■ **Work instructions**
Turn every line of the records below into a numbered list. Skip blank lines and leave out the pictures.

■ **Extracted material**
____

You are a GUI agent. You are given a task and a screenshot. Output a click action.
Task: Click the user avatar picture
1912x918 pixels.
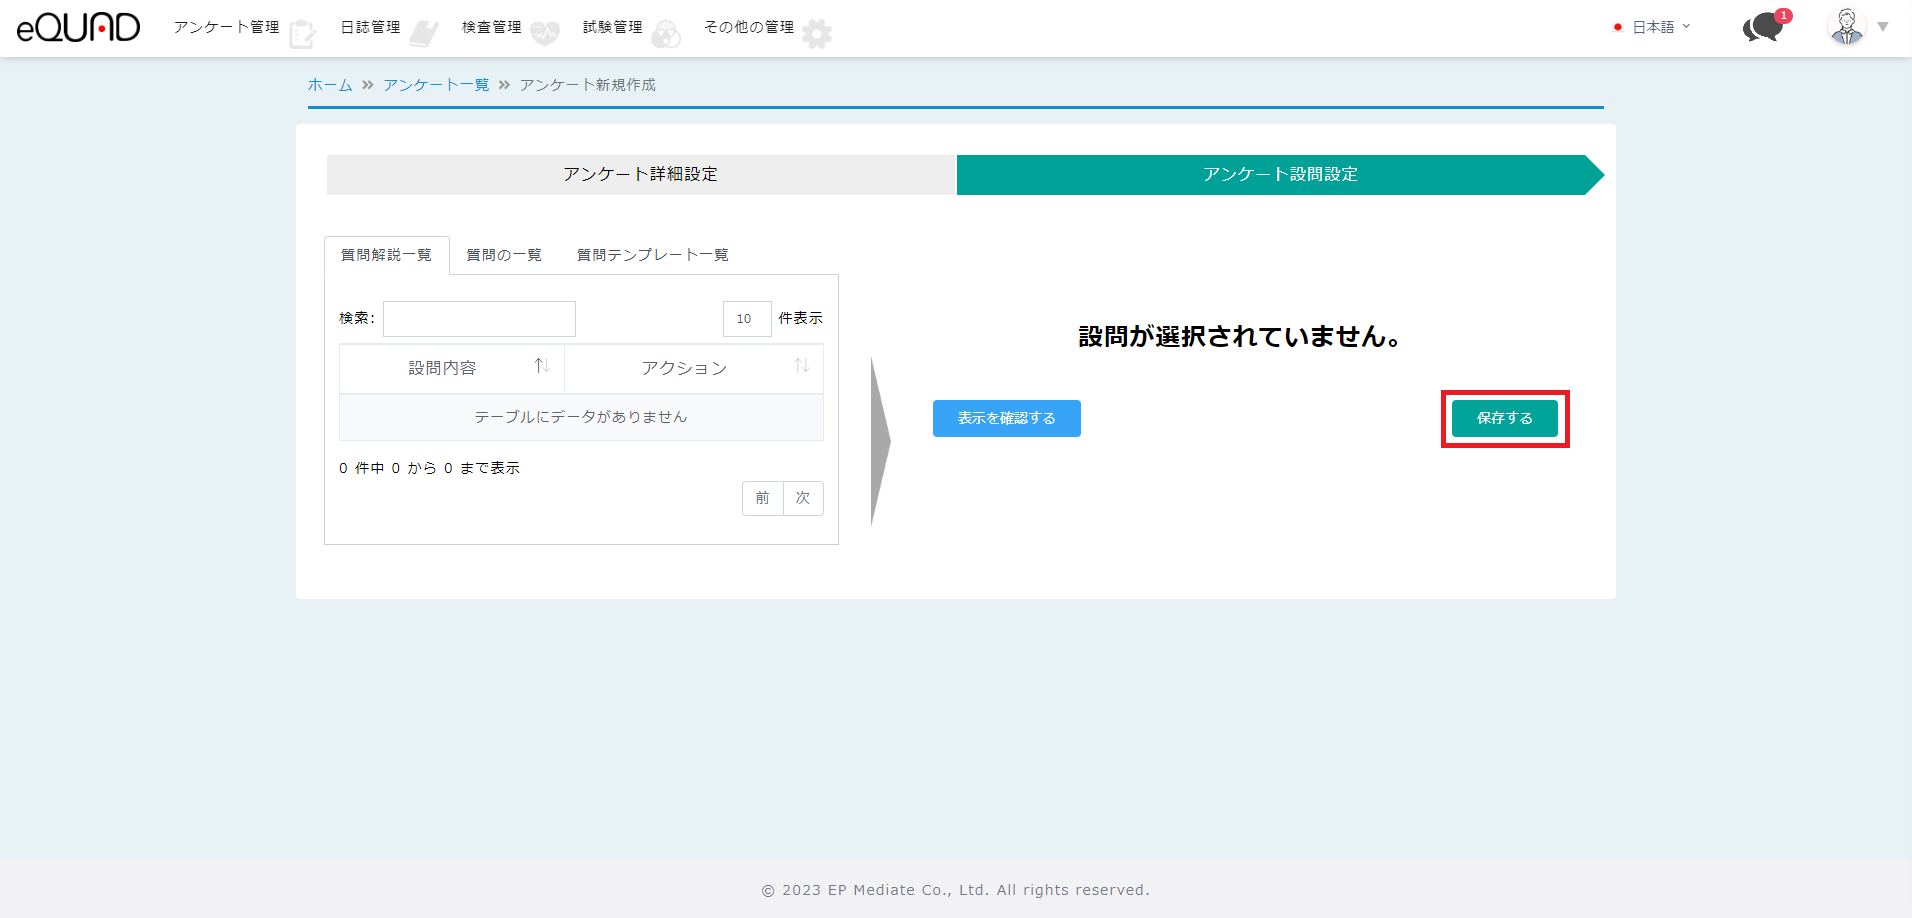(x=1846, y=27)
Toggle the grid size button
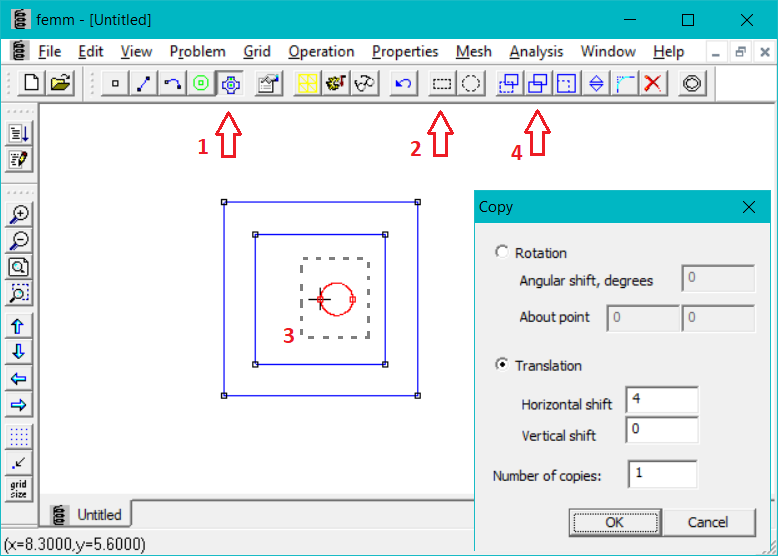The height and width of the screenshot is (556, 778). (19, 489)
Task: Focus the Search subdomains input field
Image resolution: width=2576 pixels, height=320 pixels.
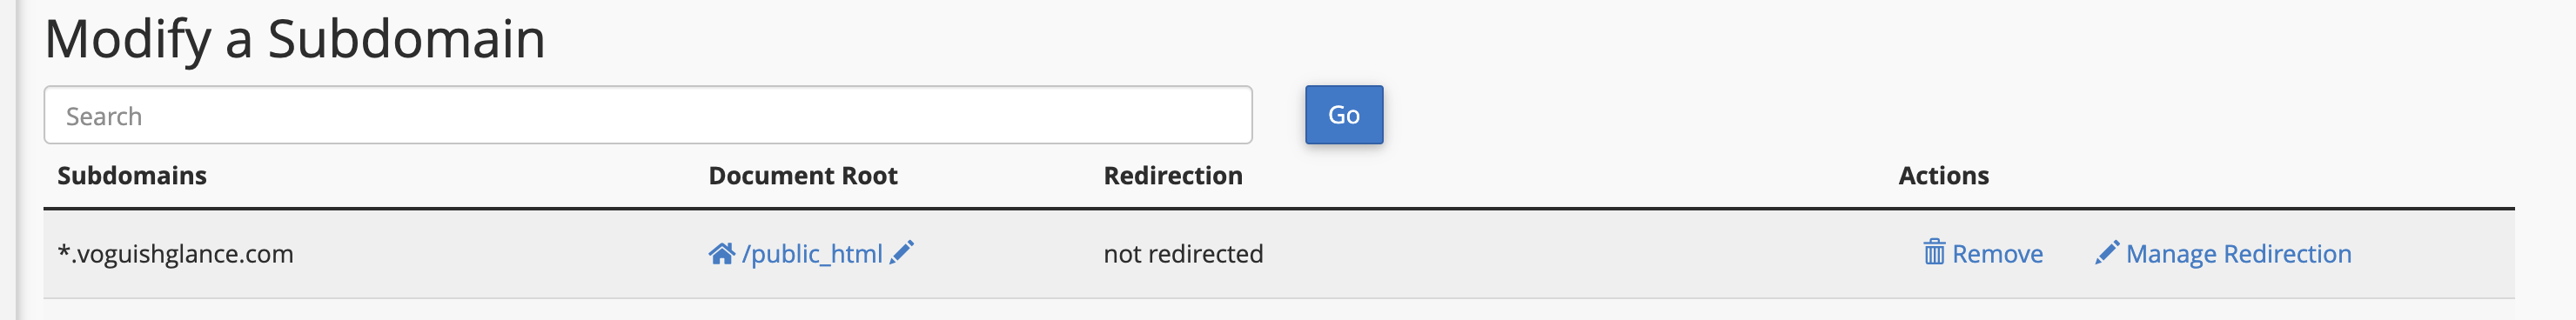Action: point(648,115)
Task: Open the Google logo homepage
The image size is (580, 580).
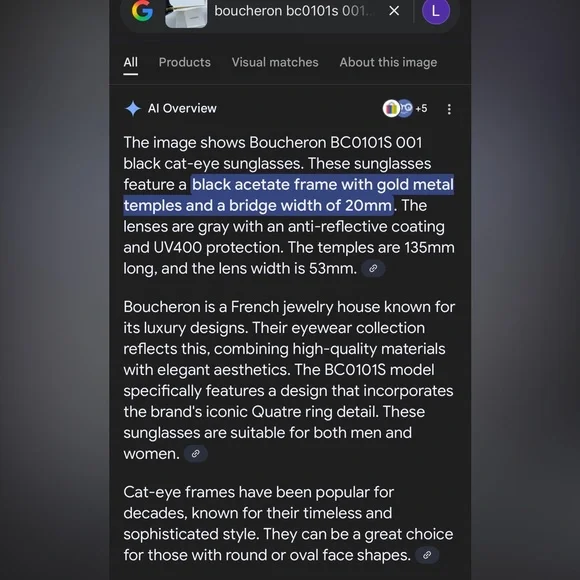Action: point(142,10)
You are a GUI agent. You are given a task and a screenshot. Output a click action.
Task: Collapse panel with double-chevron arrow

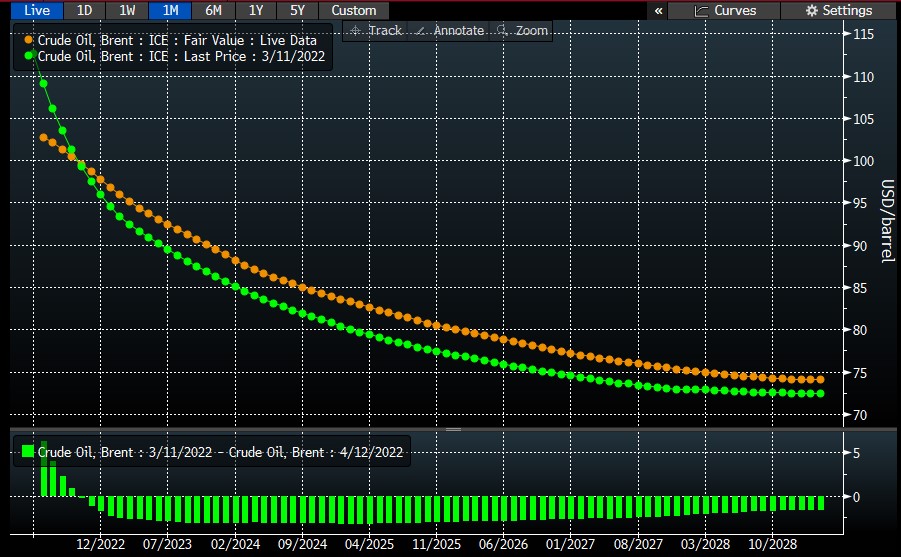658,10
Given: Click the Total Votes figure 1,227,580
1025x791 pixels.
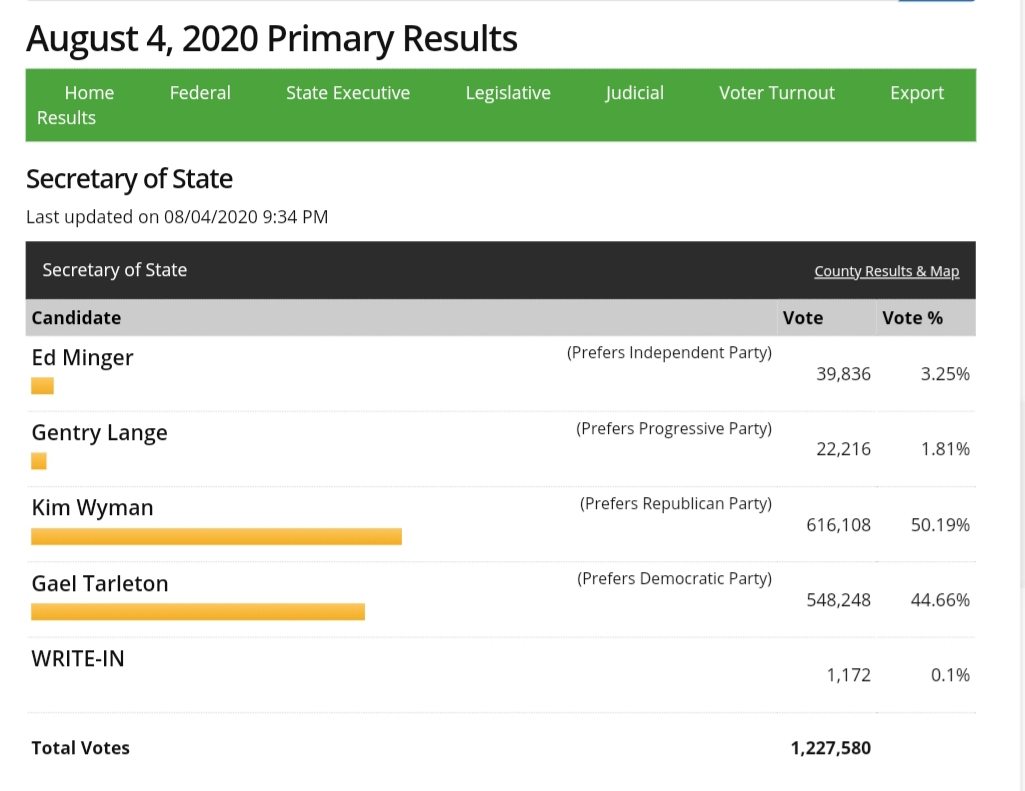Looking at the screenshot, I should [x=830, y=748].
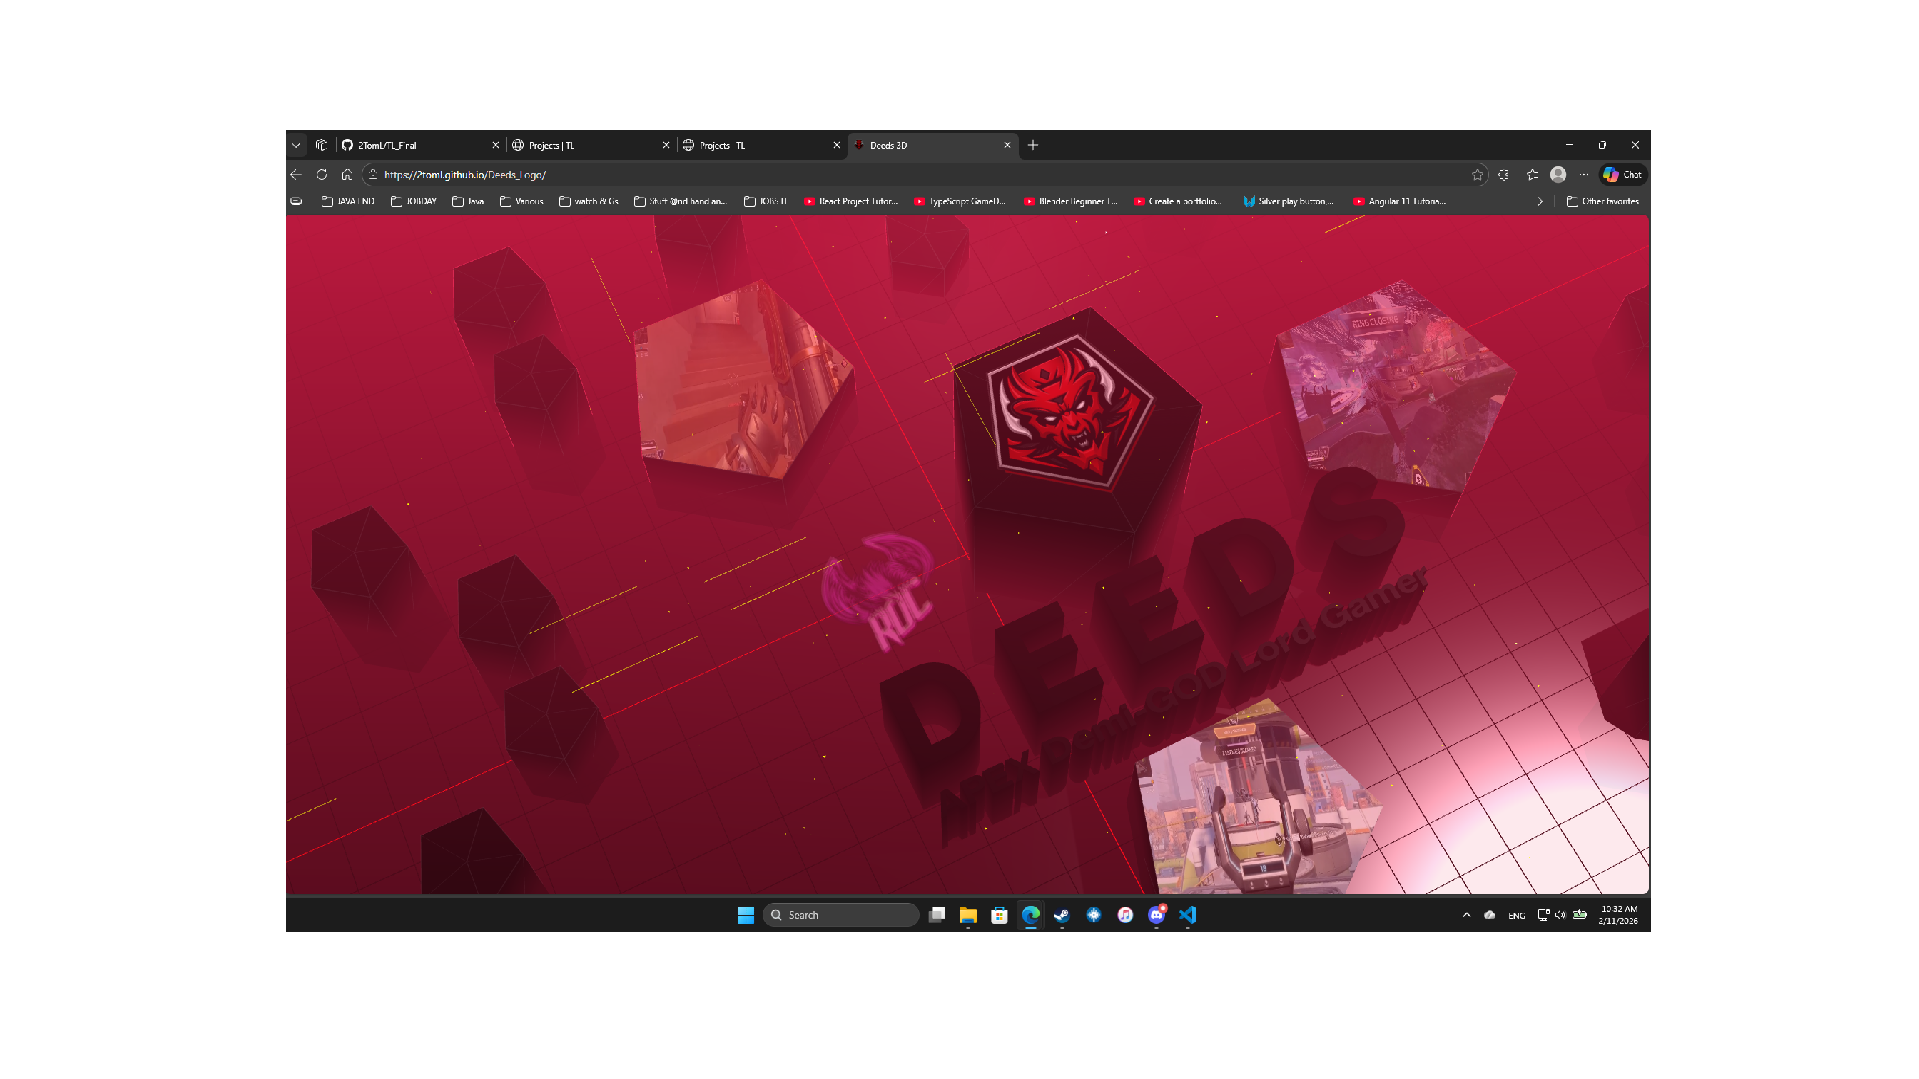Show hidden icons in the system tray
1919x1079 pixels.
1465,914
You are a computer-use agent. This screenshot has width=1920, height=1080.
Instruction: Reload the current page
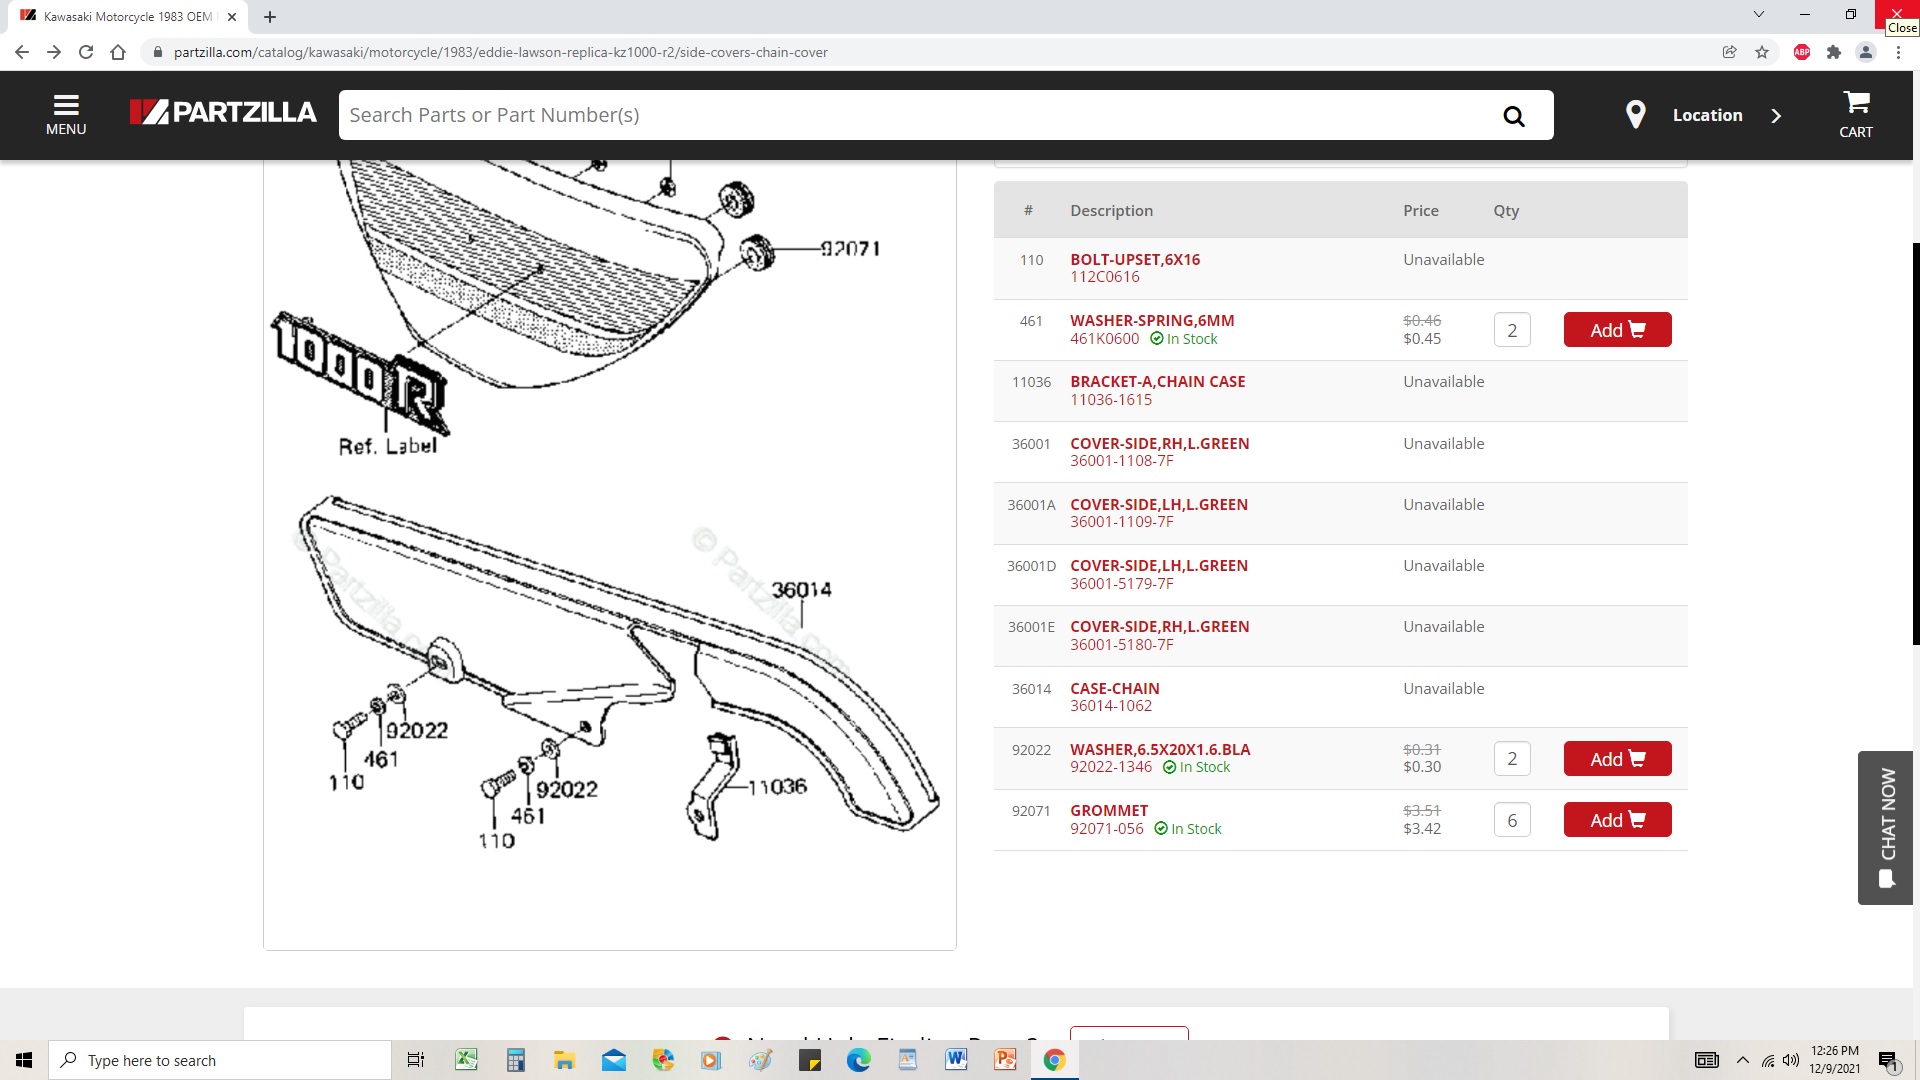pos(86,52)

____

■ **The result**
1. You are a GUI agent. You are given a task and a screenshot. Output a click action.
2. Task: Click the user avatar picture
3. 1912x918 pixels.
4. (x=1846, y=27)
5. Toggle the grid size button
6. The height and width of the screenshot is (556, 778). (19, 489)
7. Task: Focus the Search subdomains input field
8. Image resolution: width=2576 pixels, height=320 pixels.
9. Action: point(648,115)
10. Task: Open the Google logo homepage
11. The image size is (580, 580).
12. Action: point(142,10)
13. You are a GUI agent. You are given a task and a screenshot. Output a click action.
14. Task: Collapse panel with double-chevron arrow
15. 658,10
16. Given: Click the Total Votes figure 1,227,580
17. 1025x791 pixels.
18. Looking at the screenshot, I should [x=830, y=748].
19. Show hidden icons in the system tray
20. 1919x1079 pixels.
21. 1465,914
22. You are a computer-use agent. This screenshot has width=1920, height=1080.
23. Instruction: Reload the current page
24. pos(86,52)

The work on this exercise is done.